Start of Material provided

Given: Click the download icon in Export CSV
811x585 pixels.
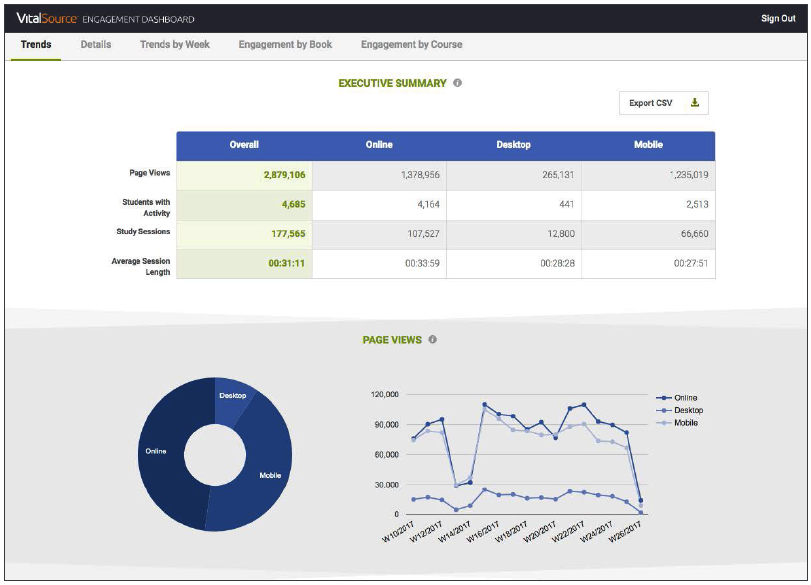Looking at the screenshot, I should point(695,103).
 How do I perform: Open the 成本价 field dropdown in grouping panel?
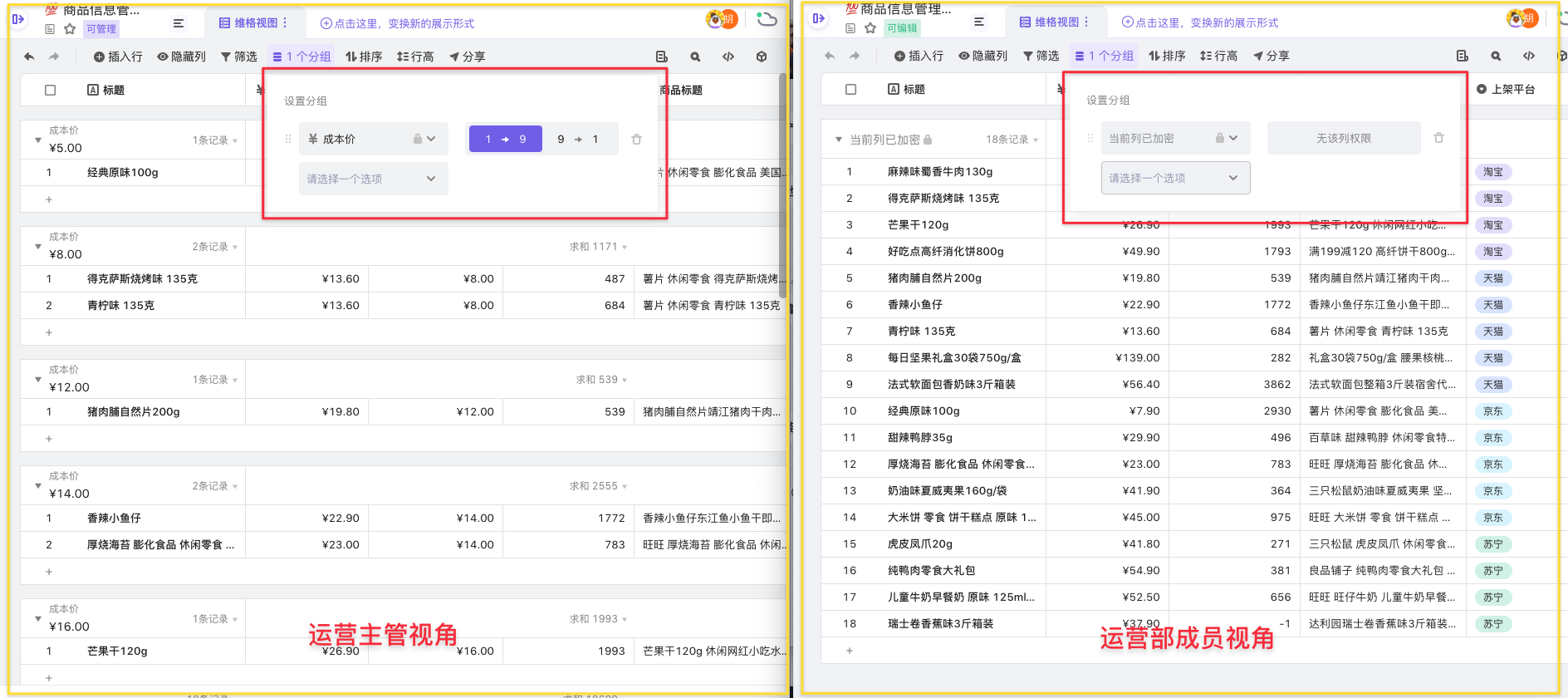click(372, 140)
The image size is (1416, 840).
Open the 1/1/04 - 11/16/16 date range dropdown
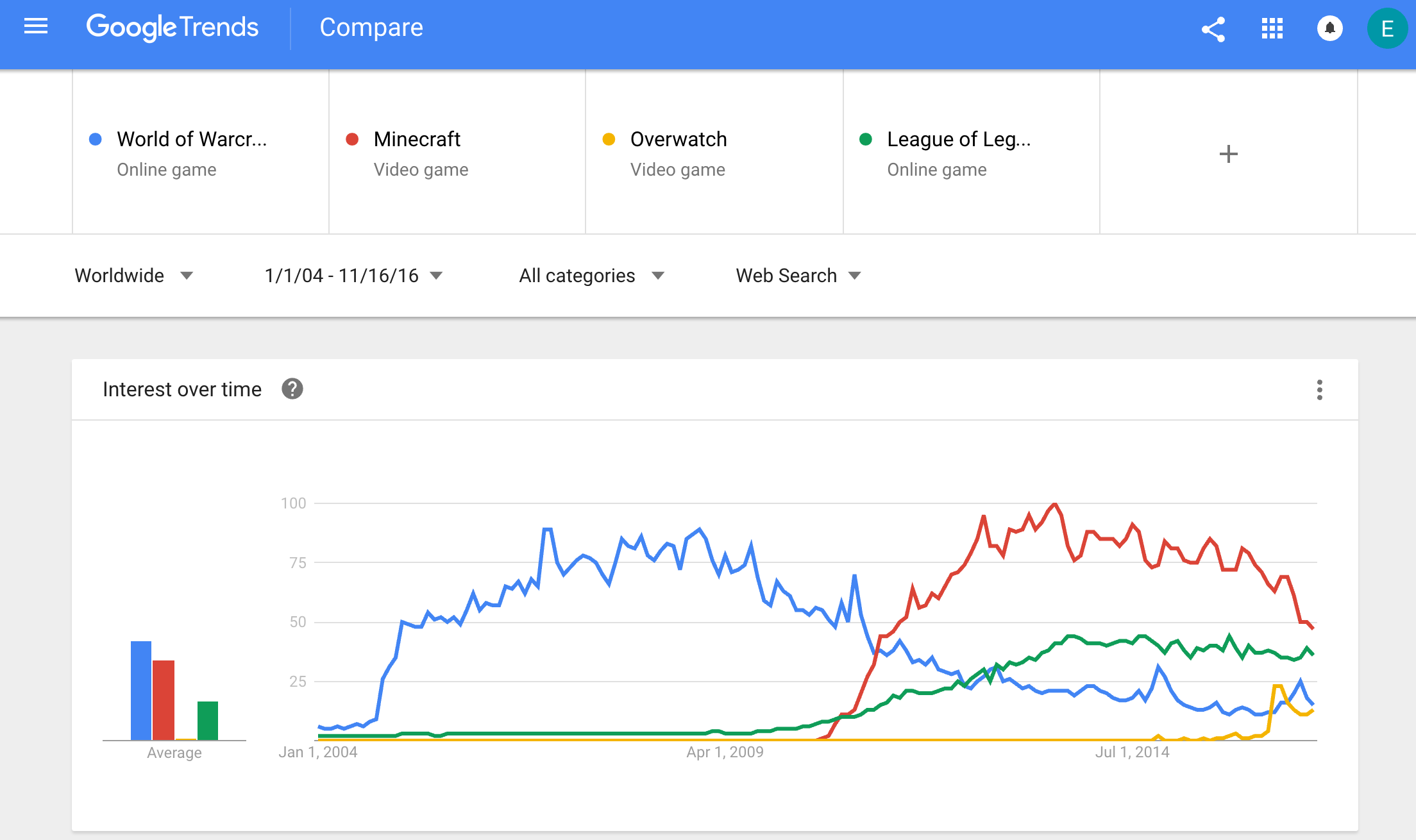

End of Material provided

* **Task requirements**: In your answer, set down the full listing word for word and include no pictures.

* **Exercise result**:
Given: Click the download icon in Export CSV
811x585 pixels.
Looking at the screenshot, I should point(695,103).
 How do I perform: Open the 成本价 field dropdown in grouping panel?
click(372, 140)
The image size is (1416, 840).
Open the 1/1/04 - 11/16/16 date range dropdown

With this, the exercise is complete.